28.4.08

O indispensável


Patologias sem remissão. Uma estranha forma de olhar para o mundo, uma estranha maneira de se olhar para si mesmo que não é ajudada pelo espelho traiçoeiro que teima em enviar sinais da predestinada condição. Um caso de doentio protagonismo. Uma doentia sede de protagonismo, mesmo depois de revés atrás de revés, mesmo depois de só ele não perceber que não está fadado para o papel em que se julga investido por um improvável segredo divino.

E, contudo, Santana Lopes é de uma persistência admirável. Não se cansa de sentir o lombo vergastado pela crítica impiedosa. Eu olho em redor e só vejo um deserto de admiradores. Diria que ele é o seu único, e portanto maior, admirador. O que não percebe, ou ninguém alguma vez terá tido a franqueza de lho notar, é a tremenda falta de jeito para a arte em que, uma vez e outra mais, insiste em aparecer como personagem principal. E aparece. Sem perceber que por vezes as personagens distinguem-se pelo que de mau emprestam à arte.

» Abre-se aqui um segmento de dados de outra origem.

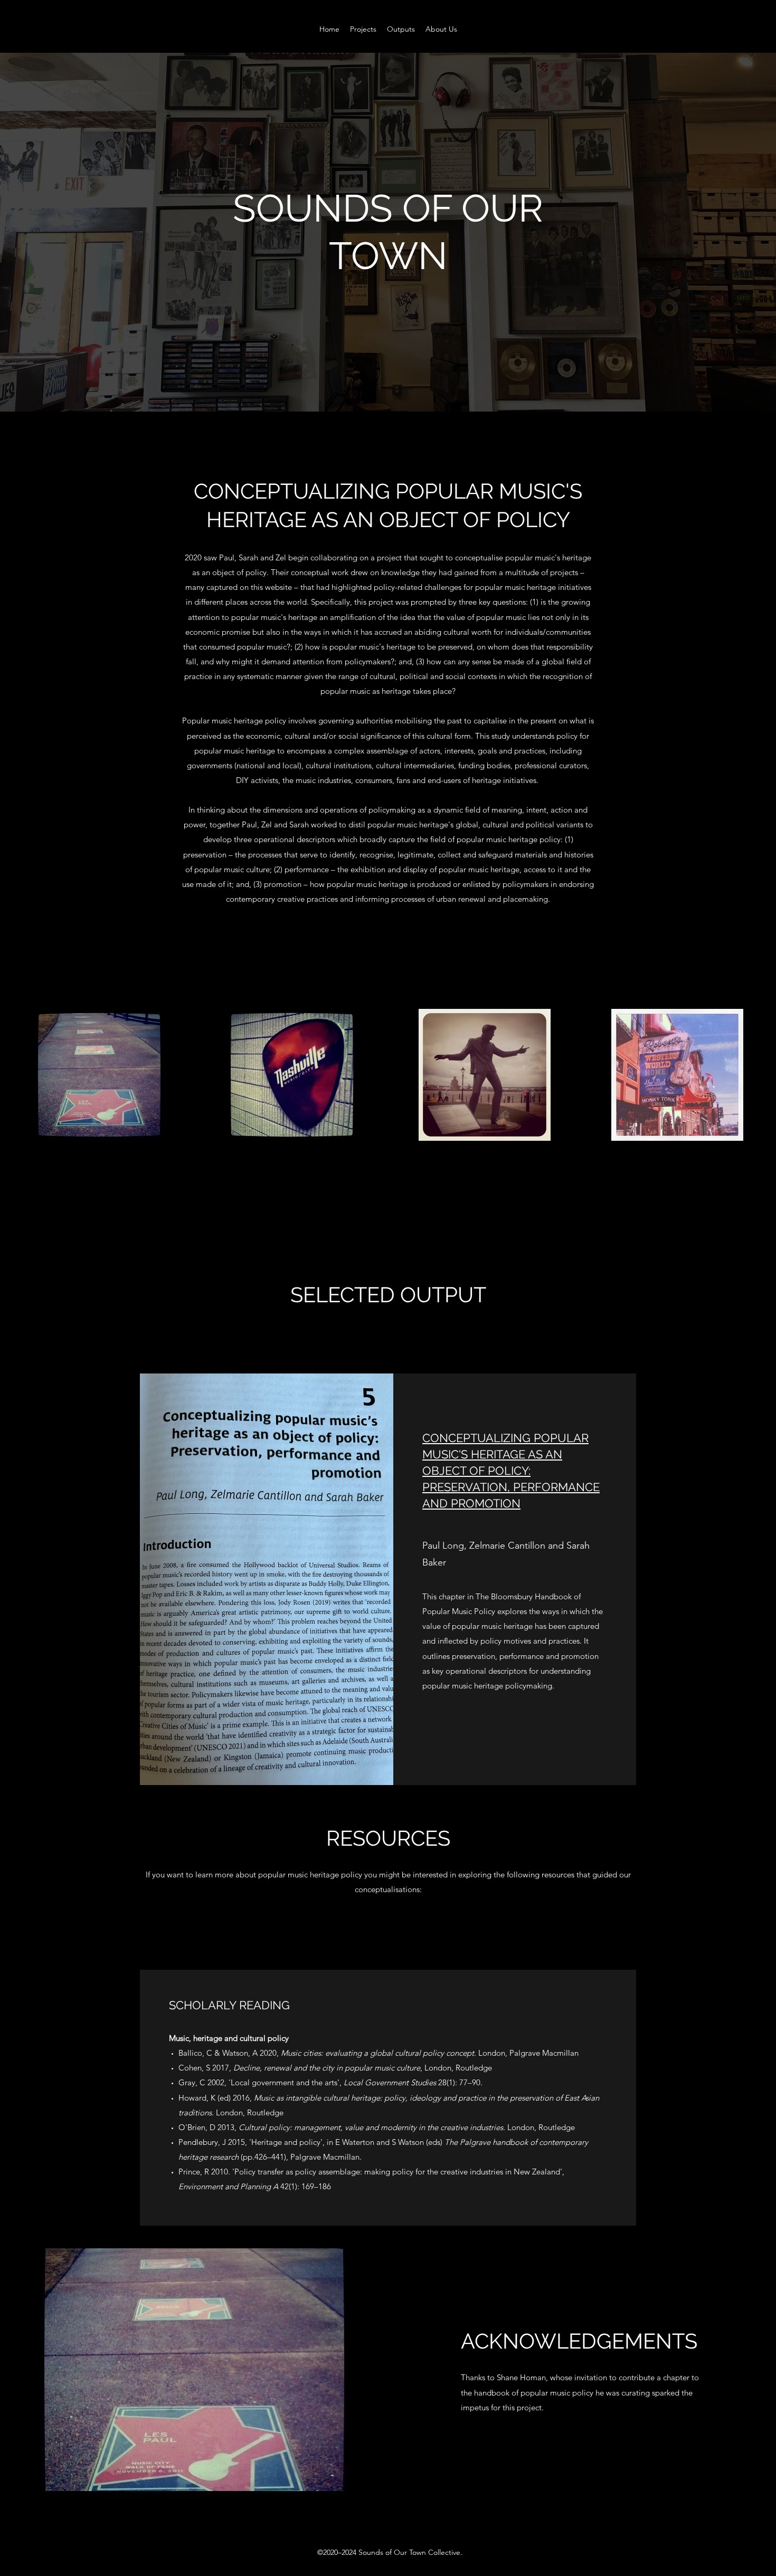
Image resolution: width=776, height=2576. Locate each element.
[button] (363, 29)
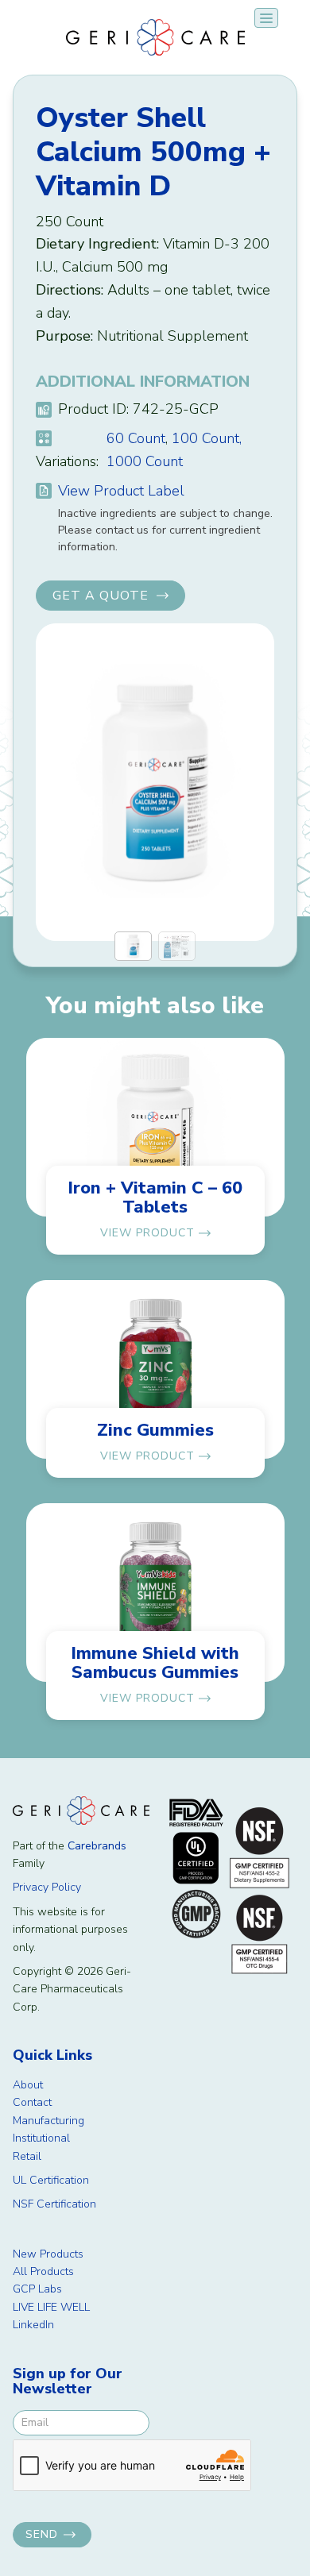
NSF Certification (54, 2204)
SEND (41, 2534)
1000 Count (145, 461)
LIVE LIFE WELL (51, 2307)
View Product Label (121, 490)
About (28, 2084)
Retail (27, 2156)
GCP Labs (37, 2288)
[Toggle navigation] (266, 18)
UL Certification (51, 2180)
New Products (48, 2254)
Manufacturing (48, 2120)
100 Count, (207, 438)
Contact (32, 2102)
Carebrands (97, 1845)
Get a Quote (100, 595)
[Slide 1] (133, 946)
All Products (43, 2271)
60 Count (136, 438)
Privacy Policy (47, 1887)
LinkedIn (33, 2324)
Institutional (41, 2138)
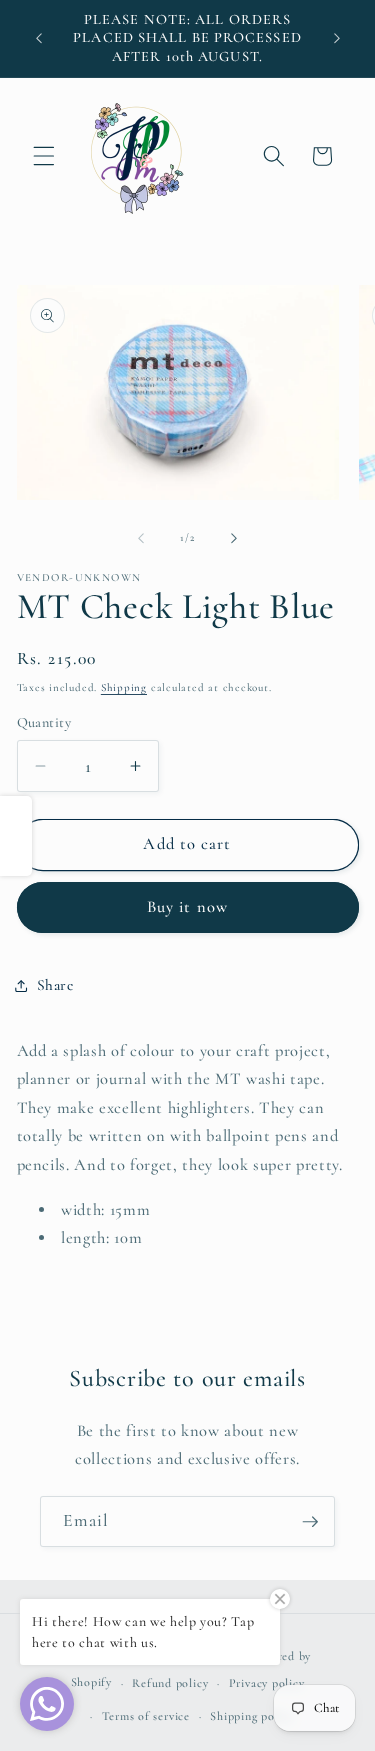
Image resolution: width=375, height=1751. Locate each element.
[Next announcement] (337, 39)
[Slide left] (141, 538)
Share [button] (55, 985)
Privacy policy (267, 1683)
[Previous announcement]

A patogenia de Santana deve trazer psicólogos e psiquiatras embrulhados em dilemas que nesta altura paralisam a ciência. Haverá dia em que a ciência desatará os seus nós, quando os cientistas por fim tiverem solução para o enigmático caso Santana. Num sítio normal, com personagens cientes do que é o decoro, Santana já tinha encerrado a carreira política. Talvez seja o único a não perceber que o seu enorme feito foi ter entregue em bandeja de ouro uma maioria absoluta nas mãos do PS. Talvez ainda não tenha percebido, passados estes anos após a retumbante derrota, que foi o involuntário abono de família da subida ao poder do medíocre que lá se encontra. Não é brilhante desempenho ser o fautor da vitória de um medíocre seu adversário.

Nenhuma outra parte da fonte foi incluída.